The Orangerie Museum is a wonderful place, located in the very heart of Paris in the Tuileries garden. Entirely renovated, the museum allows you to discover with a natural and original light Monet’s Nymphéas (Water Lilies) and 146 other masterpieces of the Walter-Guillaume collection (Renoir, Cézanne, Modigliani, Matisse, Picasso, Derain, Soutine).
Temporary exhibitions:
Giorgio de Chirico. Metaphysical painting
16 September – 14 December 2020
The exhibition Giorgio de Chirico. Metaphysical painting retraces the career and the artistic and philosophic influences of the artist Giorgio de Chirico from Munich to Turin, then to Paris where he discovered the artistic avant-garde of his era, and lastly Ferrare. The connections between the painter - discovered by Apollinaire and subsequently backed by the art dealer Paul Guillaume - and the Parisian cultural and literary circles will be highlighted as never before.

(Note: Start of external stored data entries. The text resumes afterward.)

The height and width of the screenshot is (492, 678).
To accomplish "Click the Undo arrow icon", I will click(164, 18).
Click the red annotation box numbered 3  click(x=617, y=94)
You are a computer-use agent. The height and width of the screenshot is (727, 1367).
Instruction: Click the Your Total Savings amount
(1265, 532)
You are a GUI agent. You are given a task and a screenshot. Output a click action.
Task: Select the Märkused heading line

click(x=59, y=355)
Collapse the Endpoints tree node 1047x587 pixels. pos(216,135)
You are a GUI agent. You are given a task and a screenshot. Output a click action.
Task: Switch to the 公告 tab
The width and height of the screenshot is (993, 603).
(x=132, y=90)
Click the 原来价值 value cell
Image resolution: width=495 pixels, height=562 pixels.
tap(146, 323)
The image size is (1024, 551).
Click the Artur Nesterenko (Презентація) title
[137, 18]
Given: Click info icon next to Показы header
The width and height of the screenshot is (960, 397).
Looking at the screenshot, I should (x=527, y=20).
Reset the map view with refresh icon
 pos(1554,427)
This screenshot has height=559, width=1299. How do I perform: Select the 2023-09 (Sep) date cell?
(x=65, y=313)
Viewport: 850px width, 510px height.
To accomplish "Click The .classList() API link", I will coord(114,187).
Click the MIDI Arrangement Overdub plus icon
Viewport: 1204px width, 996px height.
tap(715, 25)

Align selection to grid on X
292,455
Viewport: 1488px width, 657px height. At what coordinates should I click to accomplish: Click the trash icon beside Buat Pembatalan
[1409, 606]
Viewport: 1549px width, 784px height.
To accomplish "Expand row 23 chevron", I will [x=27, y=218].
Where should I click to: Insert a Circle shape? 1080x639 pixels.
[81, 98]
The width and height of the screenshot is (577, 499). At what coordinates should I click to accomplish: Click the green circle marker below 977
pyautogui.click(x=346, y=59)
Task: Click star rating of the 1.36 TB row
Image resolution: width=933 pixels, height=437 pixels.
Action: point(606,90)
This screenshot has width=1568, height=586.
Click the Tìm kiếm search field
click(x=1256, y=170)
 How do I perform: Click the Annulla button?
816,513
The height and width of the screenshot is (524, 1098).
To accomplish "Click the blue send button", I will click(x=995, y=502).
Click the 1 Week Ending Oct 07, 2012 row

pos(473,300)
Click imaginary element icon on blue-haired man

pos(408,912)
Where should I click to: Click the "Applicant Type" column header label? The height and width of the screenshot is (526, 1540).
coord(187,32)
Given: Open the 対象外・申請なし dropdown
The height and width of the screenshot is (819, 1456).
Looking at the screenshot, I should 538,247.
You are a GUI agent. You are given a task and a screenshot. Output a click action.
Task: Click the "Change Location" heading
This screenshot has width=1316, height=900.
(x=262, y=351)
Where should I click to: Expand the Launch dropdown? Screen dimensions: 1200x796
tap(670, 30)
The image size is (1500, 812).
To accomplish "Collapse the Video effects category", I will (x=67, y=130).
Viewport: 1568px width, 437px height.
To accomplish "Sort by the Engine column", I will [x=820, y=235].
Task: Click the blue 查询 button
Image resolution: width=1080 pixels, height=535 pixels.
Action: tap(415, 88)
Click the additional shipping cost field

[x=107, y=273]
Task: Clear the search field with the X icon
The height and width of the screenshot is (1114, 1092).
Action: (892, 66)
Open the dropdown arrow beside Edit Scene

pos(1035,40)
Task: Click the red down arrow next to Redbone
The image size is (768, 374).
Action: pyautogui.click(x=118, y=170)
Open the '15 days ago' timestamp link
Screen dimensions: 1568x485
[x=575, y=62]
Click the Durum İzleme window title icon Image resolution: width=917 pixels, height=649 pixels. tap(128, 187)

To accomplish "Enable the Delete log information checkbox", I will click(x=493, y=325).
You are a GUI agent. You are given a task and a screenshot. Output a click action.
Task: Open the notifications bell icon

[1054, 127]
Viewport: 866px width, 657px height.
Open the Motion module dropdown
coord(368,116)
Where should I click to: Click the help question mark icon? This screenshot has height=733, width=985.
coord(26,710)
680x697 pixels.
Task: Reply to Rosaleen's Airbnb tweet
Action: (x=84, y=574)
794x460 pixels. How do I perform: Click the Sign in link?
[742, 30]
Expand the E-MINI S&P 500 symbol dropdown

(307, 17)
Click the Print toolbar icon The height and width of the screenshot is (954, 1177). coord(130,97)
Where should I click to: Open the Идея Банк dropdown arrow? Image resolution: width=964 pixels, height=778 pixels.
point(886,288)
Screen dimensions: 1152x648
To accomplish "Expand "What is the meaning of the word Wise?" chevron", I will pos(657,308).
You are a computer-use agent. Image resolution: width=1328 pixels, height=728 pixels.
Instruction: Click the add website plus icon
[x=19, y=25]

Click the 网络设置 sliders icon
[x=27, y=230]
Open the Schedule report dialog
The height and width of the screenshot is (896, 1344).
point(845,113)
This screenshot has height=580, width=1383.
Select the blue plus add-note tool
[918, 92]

Collection Focus / Les Biches by Marie Laurencin
16 September 2020 – 11 January 2021
For the 1924 season, Serge Diaghilev, the illustrious director of the Ballets Russes, commissioned a ballet from some prominent young artists. He chose those who best embodied a moment that he wanted to be light and elegant: Francis Poulenc for the score, Bronislava Nijinska – sister of the famous dancer – for the choreography, and Marie Laurencin for the sets and costumes.
Contemporary counterpoint / Janaïna Tschäpe
21 October 2020 – 15 February 2021
Janaïna Tschäpe’s project is none other than that announced by Claude Monet in 1909: "My only desire is an intimate infusion with nature, and the only fate I wish, in keeping with Goethe’s precept, is to have worked and lived in harmony with her laws.”. The work of the Brazilian artist - videography, drawing, performance, painting - takes its inspiration from observations of nature, its elusiveness and its metamorphoses.
Magritte in Full Sunlight. The "Renoir" Period 1940-1947
10 February – 21 June 2021
The exhibition brings together around sixty paintings and forty drawings. It begins with several works from the end of the 1930s in which Magritte expresses the imminent outbreak of war and disaster. Magritte’s paintings from the "Renoir Period" are set alongside Renoir’s masterpieces, contemporary paintings by Picabia and other works, notably by Jeff Koons, giving an idea of the influence of these little-known works.